Questi semplici esempi dimostrano come la crescita del numero di bot in attività possa rappresentare un’emergenza per gli imprenditori non solo quando causano DDoS (Distributed Denial of Service), cioè attacchi dove reti di bot (botnet) si connettono contemporaneamente allo stesso sito, provocando l’indisponibilità.
Bot che colpiscono il marketing e la comunicazione
La fantasia di chi è in grado di sviluppare bot causa “un continuo rincorrersi fra malintenzionati e esperti di sicurezza” sottolinea Ferioli. Un esempio eclatante è quello degli attacchi – condotti con botnet – alle flash sales, vendite di breve durata, che si svolgono generalmente in un giorno o in un fine settimana, durante le quali vengono offerti sconti importanti o occasioni d’acquisto uniche su una selezione di prodotti o servizi.
“Grazie alla velocità con cui i bot riescono a compiere operazioni sui siti di e-commerce – spiega l’intervistato – i proprietari di questi strumenti riescono ad accaparrarsi anche interi stock di beni in quantità limitata come biglietti di un concerto o, per citare un esempio molto noto, edizioni limitate di sneaker. Quasi sempre i prodotti accaparrati con i bot mirati alle flash sales finiscono per essere rivenduti a prezzi maggiorati sui siti di aste online. Ora, è vero che chi indice le vendite flash raggiunge i ricavi che si era prefissato, ma la clientela vera, rimasta delusa, può iniziare a nutrire sfiducia verso il marchio”.
Un altro esempio, citato in letteratura, su come anche bot non specificatamente progettati con scopi fraudolenti possono generare contraccolpi negativi sul business delle aziende, è quello dei bot che analizzano gli annunci pubblicitari online. Anche questi, infatti, generano impression su tali annunci, ma le loro visite non si convertono in vendite, confondendo così le idee di chi deve valutare l’interesse per i prodotti o servizi pubblicizzati o l’efficacia della comunicazione.

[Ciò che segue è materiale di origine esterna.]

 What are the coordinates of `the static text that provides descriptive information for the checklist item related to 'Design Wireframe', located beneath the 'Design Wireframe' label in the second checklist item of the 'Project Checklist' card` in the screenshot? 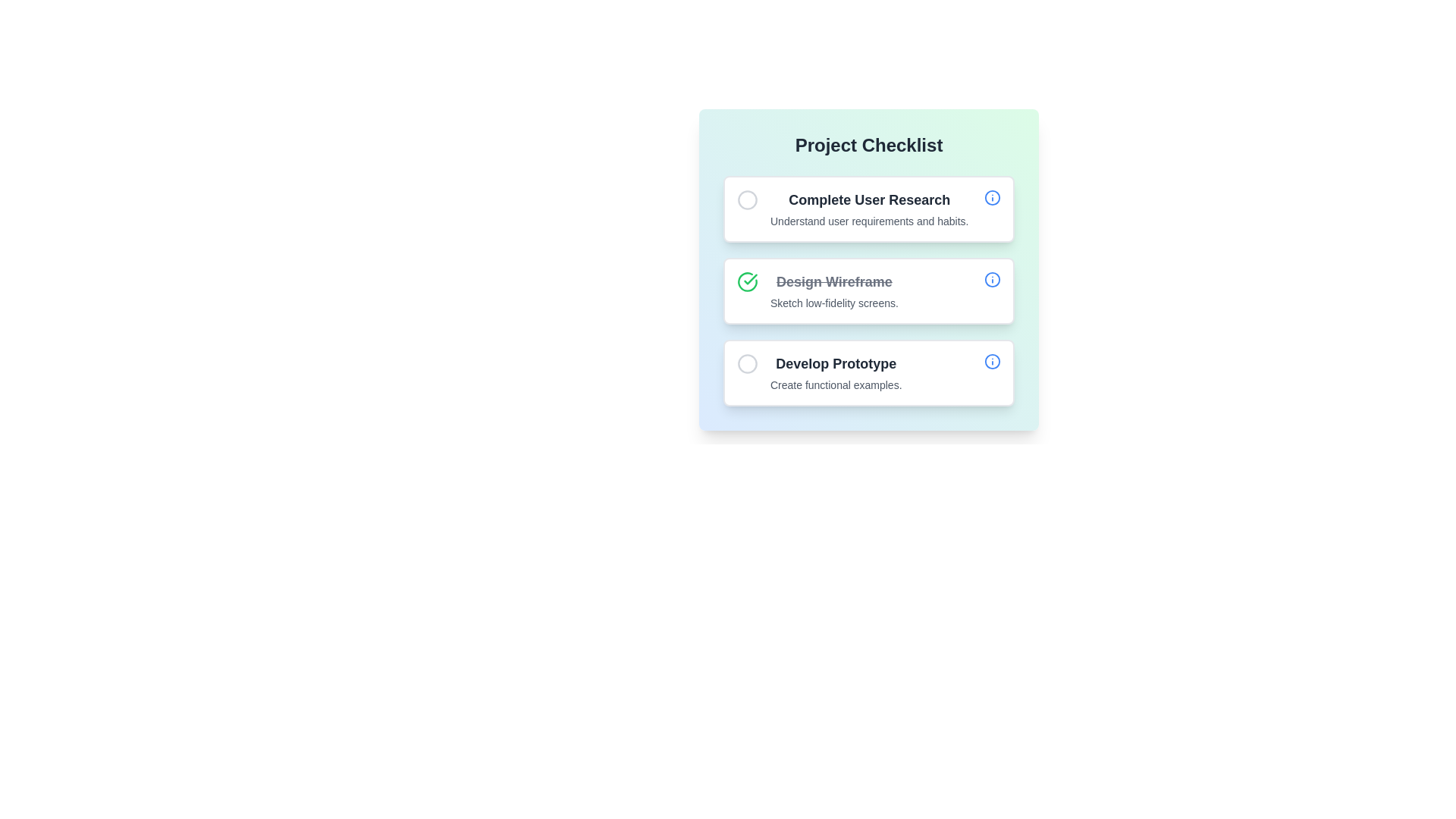 It's located at (833, 303).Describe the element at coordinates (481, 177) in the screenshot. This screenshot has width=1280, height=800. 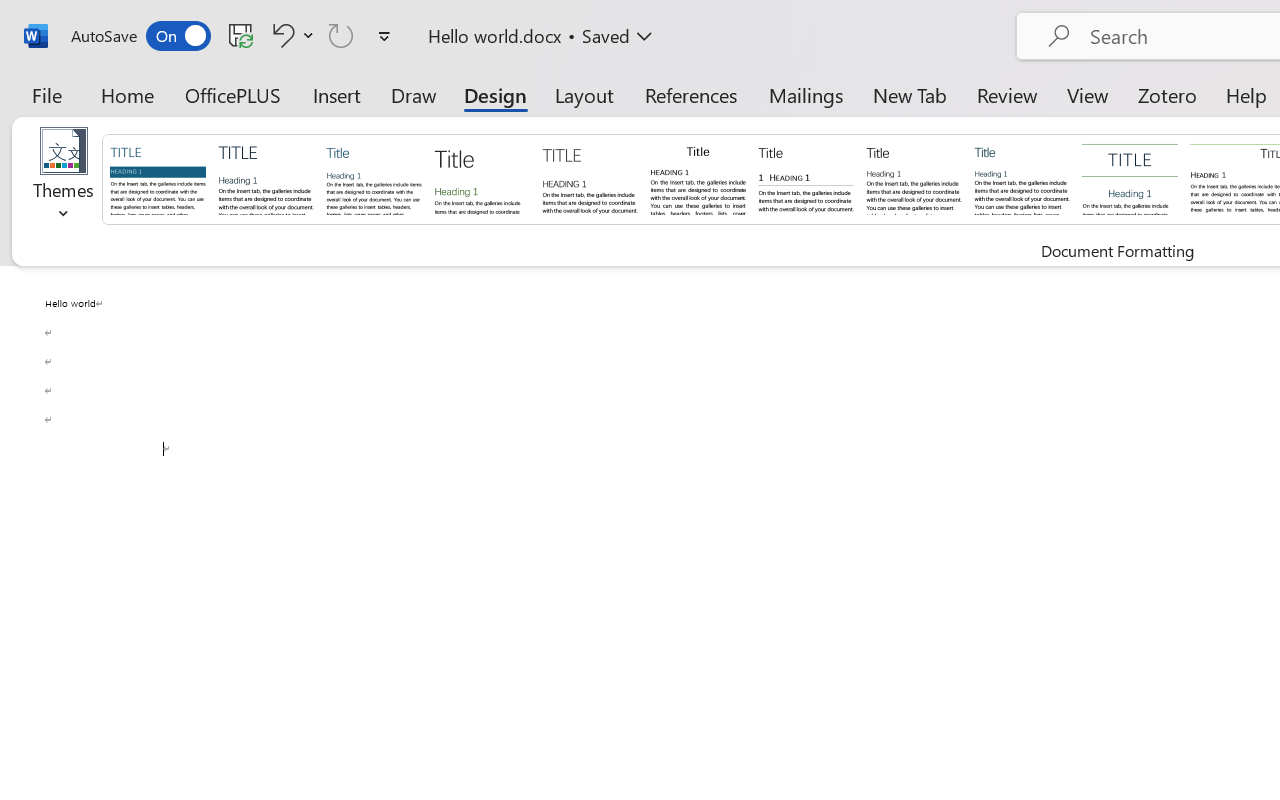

Bot a scopi fraudolenti e soluzioni
Ovviamente esistono, e sono i più temibili, i bot che mirano a favorire attività criminali. Sono, oltre quelli che provocano attacchi DDoS, i bot per l’account takeover (l’appropriazione di account), che preludono al furto di numeri di carte di credito o all’accesso a conti bancari per spostare denaro. Ma come combattere il fenomeno dei bot malevoli?
“Il suo aumento – risponde Ferioli – è in fase di impennata grazie anche al fatto che la tecnologia utilizzata dalla maggior parte dei bot non è particolarmente sofisticata e personalizzata, al punto che ora si può persino noleggiare, anche a giornata, su siti neanche particolarmente nascosti. Ma il costante aumento del numero di attacchi e la loro sempre maggiore, soprattutto nei confronti di alcuni settori, può rendere non fattibile, per una singola azienda, affrontare questo fenomeno internamente. Per prima cosa per via degli attacchi molto numerosi effettuati con bot differenti ogni giorno; in secondo luogo perché, se è vero che le competenze richieste a chi affronta i bot sono quelle tipiche di un esperto di cyber security, questi esperti sono rari e costosi”.
Più semplice, quindi, affidarsi ai vendor che, tramite i loro molteplici punti di osservazione sul cloud riescono – grazie anche a un uso sempre più intensivo dell’AI – a effettuare intelligence collettiva sui bot zero-day e a bloccarli, o mitigarne l’impatto, o aggiornando le suite di Bot Management installate presso gli utenti (spesso molto semplici da configurare nelle regole anche dagli end-user) o a combatterli in outsourcing con i propri SOC.